(INFORMATION SHOWN)

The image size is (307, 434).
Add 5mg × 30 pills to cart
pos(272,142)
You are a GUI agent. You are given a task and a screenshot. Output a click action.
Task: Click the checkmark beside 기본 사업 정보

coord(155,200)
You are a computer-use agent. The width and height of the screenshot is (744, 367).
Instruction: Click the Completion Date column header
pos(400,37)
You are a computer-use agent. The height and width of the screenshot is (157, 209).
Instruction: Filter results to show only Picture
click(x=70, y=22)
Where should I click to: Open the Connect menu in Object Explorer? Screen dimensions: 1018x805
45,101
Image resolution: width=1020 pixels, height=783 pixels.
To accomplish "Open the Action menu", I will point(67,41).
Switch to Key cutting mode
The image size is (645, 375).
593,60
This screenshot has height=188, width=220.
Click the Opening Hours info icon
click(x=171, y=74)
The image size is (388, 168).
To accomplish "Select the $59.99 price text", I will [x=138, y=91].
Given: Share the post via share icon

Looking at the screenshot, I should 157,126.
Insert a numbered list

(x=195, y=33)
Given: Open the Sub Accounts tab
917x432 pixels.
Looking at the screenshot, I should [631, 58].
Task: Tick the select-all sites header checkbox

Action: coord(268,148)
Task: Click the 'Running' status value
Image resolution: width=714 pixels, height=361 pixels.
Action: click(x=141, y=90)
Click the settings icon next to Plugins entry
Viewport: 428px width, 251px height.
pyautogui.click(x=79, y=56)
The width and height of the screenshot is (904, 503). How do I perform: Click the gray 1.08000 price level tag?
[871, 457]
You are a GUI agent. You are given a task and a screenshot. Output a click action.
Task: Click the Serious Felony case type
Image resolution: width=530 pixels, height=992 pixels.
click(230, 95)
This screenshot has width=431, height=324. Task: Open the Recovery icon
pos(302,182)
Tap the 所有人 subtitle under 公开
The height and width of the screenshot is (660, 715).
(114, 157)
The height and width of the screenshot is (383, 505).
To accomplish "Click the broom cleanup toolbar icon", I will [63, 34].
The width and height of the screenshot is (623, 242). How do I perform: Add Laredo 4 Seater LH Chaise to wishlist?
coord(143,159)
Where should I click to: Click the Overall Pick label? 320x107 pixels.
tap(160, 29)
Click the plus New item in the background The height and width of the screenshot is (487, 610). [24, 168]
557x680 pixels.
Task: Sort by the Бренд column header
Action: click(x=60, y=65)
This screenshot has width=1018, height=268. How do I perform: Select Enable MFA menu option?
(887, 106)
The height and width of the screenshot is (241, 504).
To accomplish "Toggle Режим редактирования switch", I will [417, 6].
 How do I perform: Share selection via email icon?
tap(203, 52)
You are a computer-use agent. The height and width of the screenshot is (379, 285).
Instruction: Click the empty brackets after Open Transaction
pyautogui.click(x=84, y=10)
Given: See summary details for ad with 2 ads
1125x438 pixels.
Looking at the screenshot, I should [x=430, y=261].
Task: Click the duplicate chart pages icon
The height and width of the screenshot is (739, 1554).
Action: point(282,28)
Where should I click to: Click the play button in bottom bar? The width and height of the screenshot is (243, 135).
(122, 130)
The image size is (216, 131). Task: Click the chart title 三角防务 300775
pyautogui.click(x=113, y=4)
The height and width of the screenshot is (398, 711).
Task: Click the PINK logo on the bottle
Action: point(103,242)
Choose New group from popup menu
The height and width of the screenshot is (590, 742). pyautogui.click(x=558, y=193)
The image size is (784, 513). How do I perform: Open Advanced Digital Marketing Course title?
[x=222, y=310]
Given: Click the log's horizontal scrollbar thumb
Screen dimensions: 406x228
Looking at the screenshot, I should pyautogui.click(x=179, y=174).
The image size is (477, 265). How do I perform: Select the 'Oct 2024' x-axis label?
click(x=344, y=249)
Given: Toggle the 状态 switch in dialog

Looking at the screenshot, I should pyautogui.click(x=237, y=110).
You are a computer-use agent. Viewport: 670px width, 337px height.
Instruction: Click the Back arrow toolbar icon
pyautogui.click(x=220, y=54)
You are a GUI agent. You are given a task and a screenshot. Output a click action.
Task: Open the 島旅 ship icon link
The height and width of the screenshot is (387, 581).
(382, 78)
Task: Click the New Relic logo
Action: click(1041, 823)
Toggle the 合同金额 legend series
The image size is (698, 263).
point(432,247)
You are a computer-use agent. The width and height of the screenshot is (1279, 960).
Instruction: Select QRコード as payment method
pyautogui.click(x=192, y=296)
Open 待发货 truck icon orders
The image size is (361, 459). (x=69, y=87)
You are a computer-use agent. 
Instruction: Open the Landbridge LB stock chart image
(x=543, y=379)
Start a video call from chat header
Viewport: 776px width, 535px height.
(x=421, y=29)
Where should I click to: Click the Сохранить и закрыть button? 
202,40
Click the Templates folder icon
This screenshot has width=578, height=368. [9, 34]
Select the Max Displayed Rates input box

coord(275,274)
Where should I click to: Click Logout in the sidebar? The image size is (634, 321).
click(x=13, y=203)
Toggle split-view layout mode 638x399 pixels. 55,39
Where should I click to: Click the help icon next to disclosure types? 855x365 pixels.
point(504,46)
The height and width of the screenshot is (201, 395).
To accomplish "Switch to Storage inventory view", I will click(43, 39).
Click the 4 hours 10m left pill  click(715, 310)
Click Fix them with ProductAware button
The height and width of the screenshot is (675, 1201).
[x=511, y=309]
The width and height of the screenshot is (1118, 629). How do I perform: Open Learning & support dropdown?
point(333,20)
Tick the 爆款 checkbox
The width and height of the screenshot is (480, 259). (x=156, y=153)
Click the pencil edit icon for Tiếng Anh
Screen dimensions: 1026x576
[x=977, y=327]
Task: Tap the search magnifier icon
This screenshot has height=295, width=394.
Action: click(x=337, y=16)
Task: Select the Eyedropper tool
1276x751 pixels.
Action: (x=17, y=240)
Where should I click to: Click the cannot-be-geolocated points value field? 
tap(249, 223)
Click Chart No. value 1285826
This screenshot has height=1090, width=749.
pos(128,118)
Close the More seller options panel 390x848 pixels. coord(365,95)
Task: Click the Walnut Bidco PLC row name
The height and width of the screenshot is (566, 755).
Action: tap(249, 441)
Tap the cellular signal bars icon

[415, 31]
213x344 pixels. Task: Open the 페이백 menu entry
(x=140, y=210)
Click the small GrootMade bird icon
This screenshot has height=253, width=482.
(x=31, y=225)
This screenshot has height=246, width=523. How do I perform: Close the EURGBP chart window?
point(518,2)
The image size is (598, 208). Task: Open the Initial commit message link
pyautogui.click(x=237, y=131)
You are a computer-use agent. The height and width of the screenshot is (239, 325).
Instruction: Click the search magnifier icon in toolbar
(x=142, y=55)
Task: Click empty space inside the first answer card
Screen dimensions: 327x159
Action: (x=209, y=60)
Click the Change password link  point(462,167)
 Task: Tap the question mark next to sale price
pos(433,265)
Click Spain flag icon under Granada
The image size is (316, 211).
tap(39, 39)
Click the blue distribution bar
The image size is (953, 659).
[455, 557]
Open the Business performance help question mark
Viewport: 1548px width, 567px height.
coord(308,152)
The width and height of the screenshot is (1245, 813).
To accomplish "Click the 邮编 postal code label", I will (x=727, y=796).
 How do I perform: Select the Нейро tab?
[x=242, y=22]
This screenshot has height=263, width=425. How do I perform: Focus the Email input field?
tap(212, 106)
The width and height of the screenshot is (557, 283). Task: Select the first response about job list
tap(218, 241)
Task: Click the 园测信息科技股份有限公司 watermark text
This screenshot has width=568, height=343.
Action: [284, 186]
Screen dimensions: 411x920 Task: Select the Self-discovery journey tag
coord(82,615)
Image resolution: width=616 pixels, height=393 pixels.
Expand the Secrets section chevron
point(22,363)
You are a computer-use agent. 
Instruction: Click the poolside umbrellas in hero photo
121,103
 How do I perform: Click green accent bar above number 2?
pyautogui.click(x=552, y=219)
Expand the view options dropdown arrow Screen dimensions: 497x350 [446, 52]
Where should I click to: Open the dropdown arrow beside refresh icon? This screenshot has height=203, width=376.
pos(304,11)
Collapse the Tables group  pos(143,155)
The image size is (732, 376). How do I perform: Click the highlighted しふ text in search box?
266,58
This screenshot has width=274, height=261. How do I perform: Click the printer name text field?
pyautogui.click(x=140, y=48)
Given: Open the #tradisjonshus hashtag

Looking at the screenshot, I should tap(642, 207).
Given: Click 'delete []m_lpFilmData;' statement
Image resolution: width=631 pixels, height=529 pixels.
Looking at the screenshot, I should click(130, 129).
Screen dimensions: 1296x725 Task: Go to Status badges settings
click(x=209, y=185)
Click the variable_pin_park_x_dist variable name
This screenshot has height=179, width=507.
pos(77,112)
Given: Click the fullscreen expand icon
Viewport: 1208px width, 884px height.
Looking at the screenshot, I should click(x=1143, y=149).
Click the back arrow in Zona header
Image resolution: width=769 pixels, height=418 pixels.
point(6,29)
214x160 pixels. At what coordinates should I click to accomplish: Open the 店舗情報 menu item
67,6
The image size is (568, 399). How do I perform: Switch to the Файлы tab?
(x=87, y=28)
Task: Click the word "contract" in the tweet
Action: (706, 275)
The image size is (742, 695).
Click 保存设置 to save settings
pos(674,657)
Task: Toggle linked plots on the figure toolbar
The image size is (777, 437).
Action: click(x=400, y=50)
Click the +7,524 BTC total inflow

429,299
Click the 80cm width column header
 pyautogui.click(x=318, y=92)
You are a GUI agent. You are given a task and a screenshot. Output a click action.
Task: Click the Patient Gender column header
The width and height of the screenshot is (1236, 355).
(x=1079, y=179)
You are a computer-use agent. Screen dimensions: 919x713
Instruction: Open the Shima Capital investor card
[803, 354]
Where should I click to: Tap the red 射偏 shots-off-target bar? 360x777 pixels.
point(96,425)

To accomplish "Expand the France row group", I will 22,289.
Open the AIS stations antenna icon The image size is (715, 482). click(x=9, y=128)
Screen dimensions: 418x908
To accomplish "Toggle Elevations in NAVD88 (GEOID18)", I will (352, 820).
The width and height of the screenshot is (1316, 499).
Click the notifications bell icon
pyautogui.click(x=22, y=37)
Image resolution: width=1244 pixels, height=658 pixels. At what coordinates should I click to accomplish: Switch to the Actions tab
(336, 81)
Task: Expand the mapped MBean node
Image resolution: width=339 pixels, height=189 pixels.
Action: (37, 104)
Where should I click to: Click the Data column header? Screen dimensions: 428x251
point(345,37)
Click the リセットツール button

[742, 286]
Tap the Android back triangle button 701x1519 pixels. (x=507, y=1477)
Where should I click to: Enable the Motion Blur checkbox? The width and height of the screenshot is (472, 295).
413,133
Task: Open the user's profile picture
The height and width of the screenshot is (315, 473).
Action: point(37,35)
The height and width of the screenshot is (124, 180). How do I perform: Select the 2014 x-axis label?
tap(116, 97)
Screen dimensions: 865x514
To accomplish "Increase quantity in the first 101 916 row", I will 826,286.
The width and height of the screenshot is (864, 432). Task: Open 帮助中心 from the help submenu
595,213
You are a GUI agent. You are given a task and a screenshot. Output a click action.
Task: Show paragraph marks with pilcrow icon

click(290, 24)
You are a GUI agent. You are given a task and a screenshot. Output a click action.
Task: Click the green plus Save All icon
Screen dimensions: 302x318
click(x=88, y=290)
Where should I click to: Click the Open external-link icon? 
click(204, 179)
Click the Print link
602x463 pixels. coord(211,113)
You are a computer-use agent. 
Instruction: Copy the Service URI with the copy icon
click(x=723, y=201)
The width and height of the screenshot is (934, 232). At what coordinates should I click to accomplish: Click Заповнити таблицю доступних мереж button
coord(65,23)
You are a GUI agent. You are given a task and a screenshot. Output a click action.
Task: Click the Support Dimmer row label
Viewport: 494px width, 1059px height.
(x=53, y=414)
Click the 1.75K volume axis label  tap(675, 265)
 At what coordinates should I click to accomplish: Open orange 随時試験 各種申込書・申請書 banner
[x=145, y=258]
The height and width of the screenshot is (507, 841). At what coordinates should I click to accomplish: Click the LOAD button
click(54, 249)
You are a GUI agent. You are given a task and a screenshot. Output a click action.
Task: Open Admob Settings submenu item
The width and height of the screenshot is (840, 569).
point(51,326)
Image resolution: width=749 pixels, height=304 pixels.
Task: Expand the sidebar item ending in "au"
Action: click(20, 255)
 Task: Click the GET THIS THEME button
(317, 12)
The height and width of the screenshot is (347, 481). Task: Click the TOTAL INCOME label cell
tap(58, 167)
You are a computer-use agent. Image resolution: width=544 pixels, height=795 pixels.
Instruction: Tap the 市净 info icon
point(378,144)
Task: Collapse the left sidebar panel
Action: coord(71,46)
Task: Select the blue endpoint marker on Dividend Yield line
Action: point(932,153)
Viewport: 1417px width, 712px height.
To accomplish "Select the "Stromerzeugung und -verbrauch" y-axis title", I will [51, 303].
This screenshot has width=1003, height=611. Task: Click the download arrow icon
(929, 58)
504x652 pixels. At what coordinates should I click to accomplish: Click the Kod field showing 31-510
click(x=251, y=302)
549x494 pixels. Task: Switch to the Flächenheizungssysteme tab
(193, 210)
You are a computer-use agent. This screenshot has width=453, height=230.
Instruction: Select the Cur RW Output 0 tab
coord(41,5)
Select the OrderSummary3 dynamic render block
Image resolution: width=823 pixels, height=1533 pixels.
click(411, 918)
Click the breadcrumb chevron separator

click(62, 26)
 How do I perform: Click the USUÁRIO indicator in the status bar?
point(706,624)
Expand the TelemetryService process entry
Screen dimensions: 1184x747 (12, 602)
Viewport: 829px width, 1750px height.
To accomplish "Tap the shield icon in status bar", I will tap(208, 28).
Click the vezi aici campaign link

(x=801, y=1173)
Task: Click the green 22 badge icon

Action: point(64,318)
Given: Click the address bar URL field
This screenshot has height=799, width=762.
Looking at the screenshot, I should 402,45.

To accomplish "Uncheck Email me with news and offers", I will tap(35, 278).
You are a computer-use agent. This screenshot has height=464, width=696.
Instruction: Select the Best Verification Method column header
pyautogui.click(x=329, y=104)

(End INFORMATION SHOWN)

### [PROBLEM DESCRIPTION]
Work through the records line by line and tally those holding "under". Reply with the number alone.

### [ANSWER TO THE EXERCISE]
2